History

Imperial India
- Name: Clive
- Builder: William Beardmore and Company
- Launched: 10 December 1919
- Commissioned: 20 April 1920
- Decommissioned: 1947
- Fate: Scrapped 1947

General characteristics
- Displacement: 2,050 long tons (2,083 t) standard
- Length: 240 ft (73 m) p/p; 270 ft 8 in (82.50 m) o/a;
- Beam: 38 ft 6 in (11.73 m)
- Draught: 10 ft 4 in (3.15 m)
- Installed power: 1,700 shp (1,300 kW)
- Propulsion: Geared steam turbines,; 2 Babcock & Wilcox boilers; 2 shafts;
- Speed: 14.5 knots (16.7 mph; 26.9 km/h)
- Complement: 111
- Armament: 2 × 4 in (100 mm) guns; 2 × 2-pounder pom-poms;

= HMIS Clive =

HMIS Clive (L79) was a sloop, commissioned in 1920 into the Royal Indian Marine (RIM).

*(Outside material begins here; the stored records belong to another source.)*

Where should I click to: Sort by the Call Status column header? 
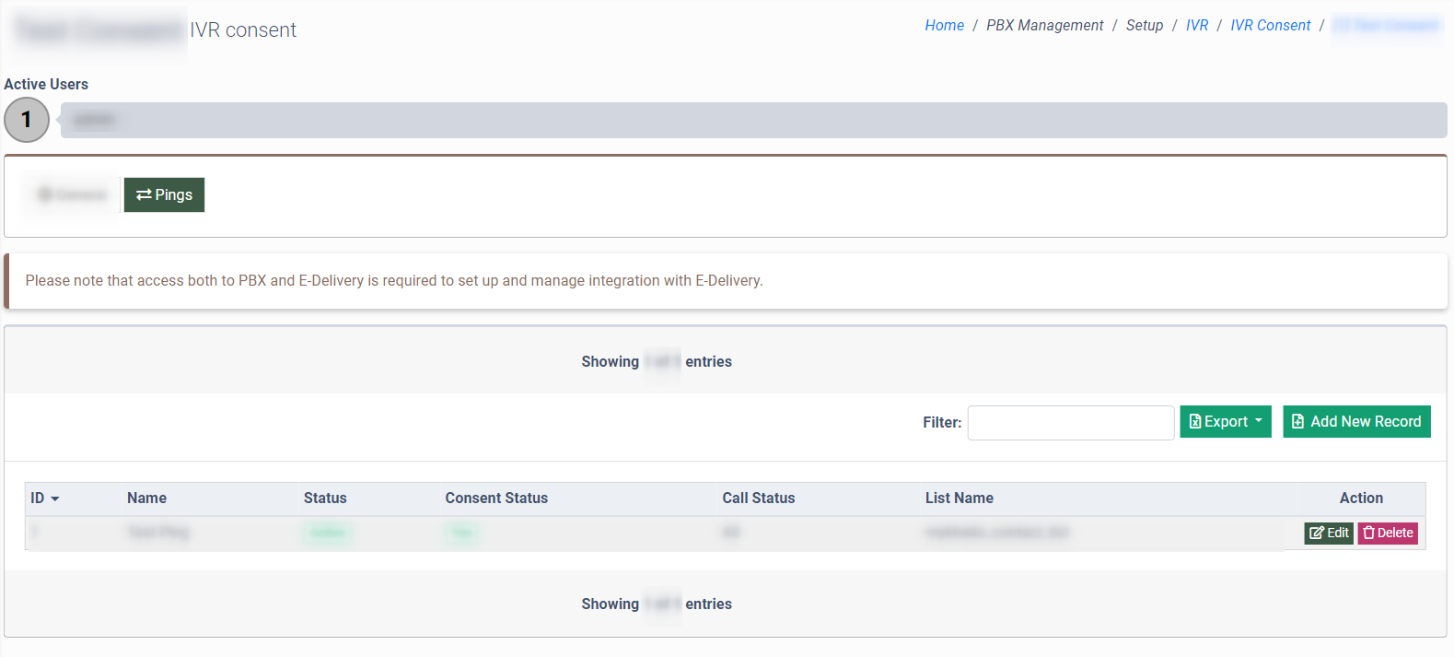pyautogui.click(x=758, y=498)
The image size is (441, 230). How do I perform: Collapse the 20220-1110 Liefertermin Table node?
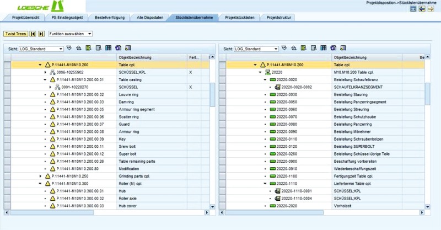click(x=265, y=183)
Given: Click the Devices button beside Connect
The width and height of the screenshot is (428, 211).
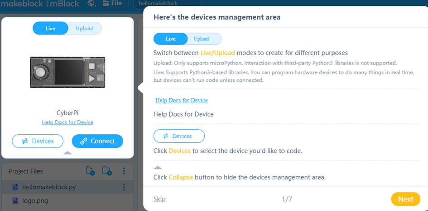Looking at the screenshot, I should pyautogui.click(x=38, y=141).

She served during World War II in the Royal Indian Navy (RIN), the successor to the RIM. Her pennant number was changed to U79 in 1940. Although originally built as a minesweeper, she was primarily used as a convoy escort during the war. She was scrapped soon after the end of the war.

==History==
HMIS Clive was ordered under the Emergency War Programme of World War I, she was completed after the end of the war. During World War II, she was a part of the Eastern Fleet. She escorted numerous convoys in the Indian Ocean 1942−1945. She was decommissioned and scrapped in 1947, soon after the end of the war.